Management of schizencephaly usually prioritizes supportive and rehabilitative management. However, surgery is generally performed if hydrocephalus or raised intracranial pressure is present [12]. In the case of symptomatic arachnoid cyst that compresses surrounding structure, surgery should be performed. Surgical excision of the arachnoid cyst’ wall performed when the lesion is readily amendable, also, surgical/endoscopic fenestration can also be considered [9, 13].

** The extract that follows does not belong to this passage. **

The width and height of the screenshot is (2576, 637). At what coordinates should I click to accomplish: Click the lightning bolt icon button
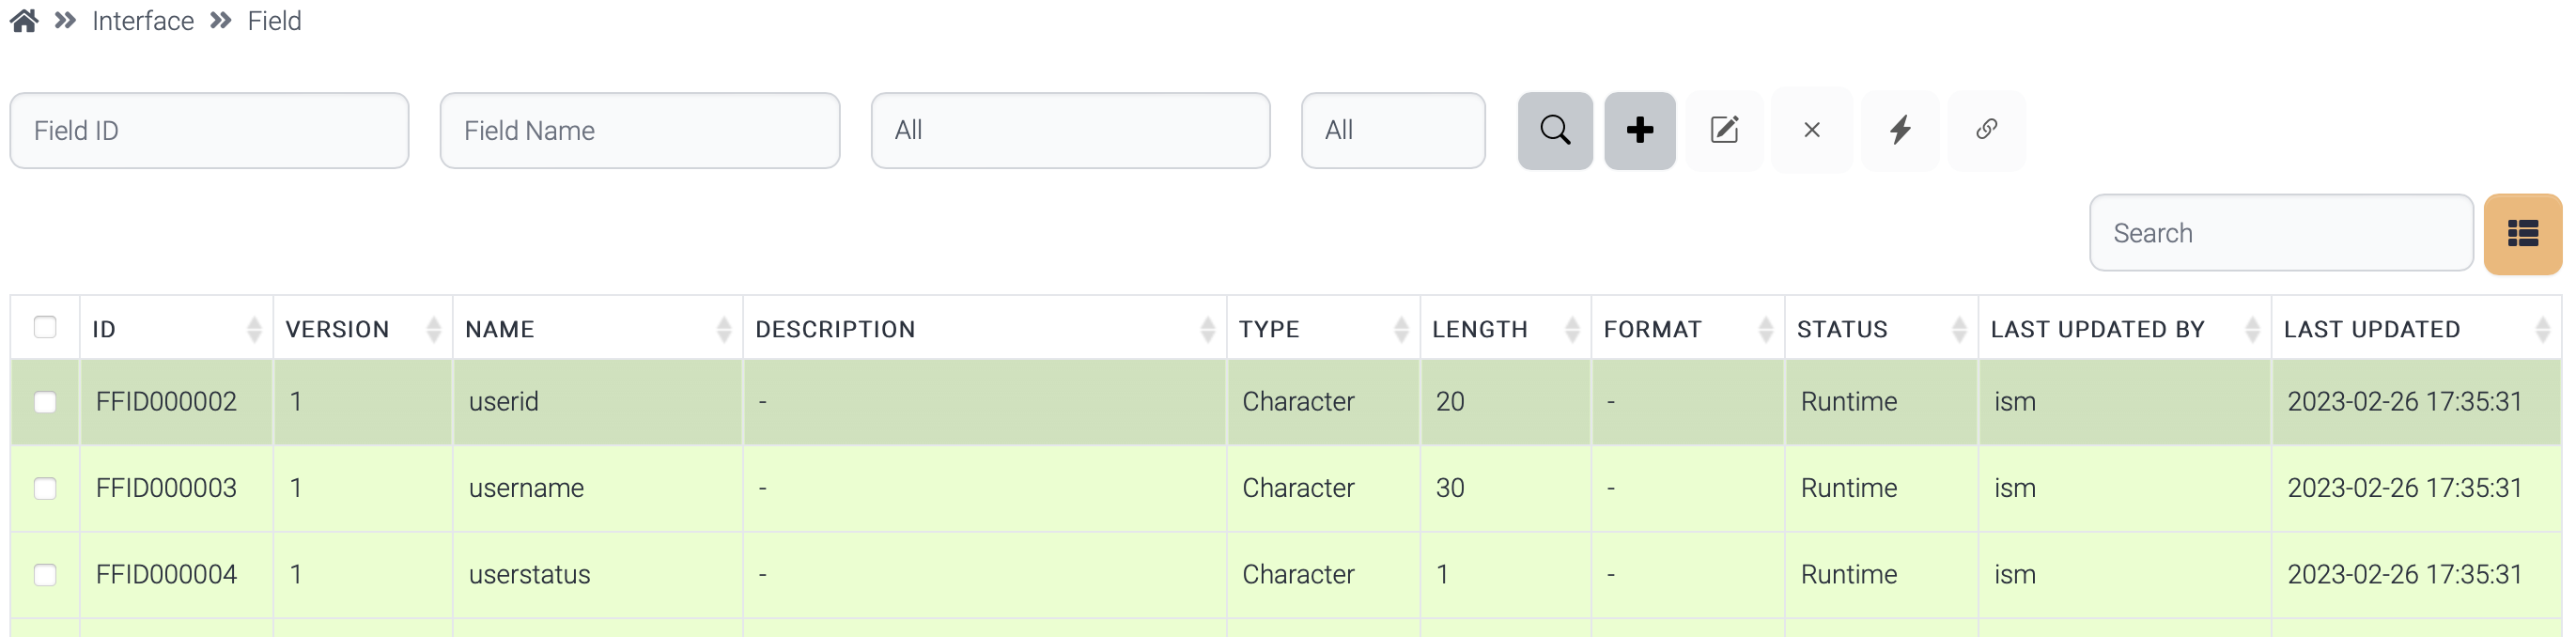[1899, 130]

A cystoperitoneal shunt is rarely used due to the complications that can arise with long-term shunt placement; however, it is needed as an emergency choice when significant hydrocephalus or mass effect is present [9, 13]. As in this case, cystoperitoneal shunt was performed to reduce the midline shift and the size of the arachnoid cyst. Surgical excision was not performed because the schizencephaly would still raise the intracranial pressure. After surgery, anti-epileptic medications were initiated, and the patient did not experience any episodes of seizures during a month of follow-up. However, further observation must be done periodically.

Conclusions

New onset of seizure-associated schizencephalyin adult are very rare. Epilepsy in open-lip schizencephaly of this case resulting from space-occupying lesions (SOL) effects of enlarged arachnoid cysts. The episode of seizure was successfully resolved after the cystoperitoneal shunt that reduced the arachnoid cyst size and double anti-epileptic agents.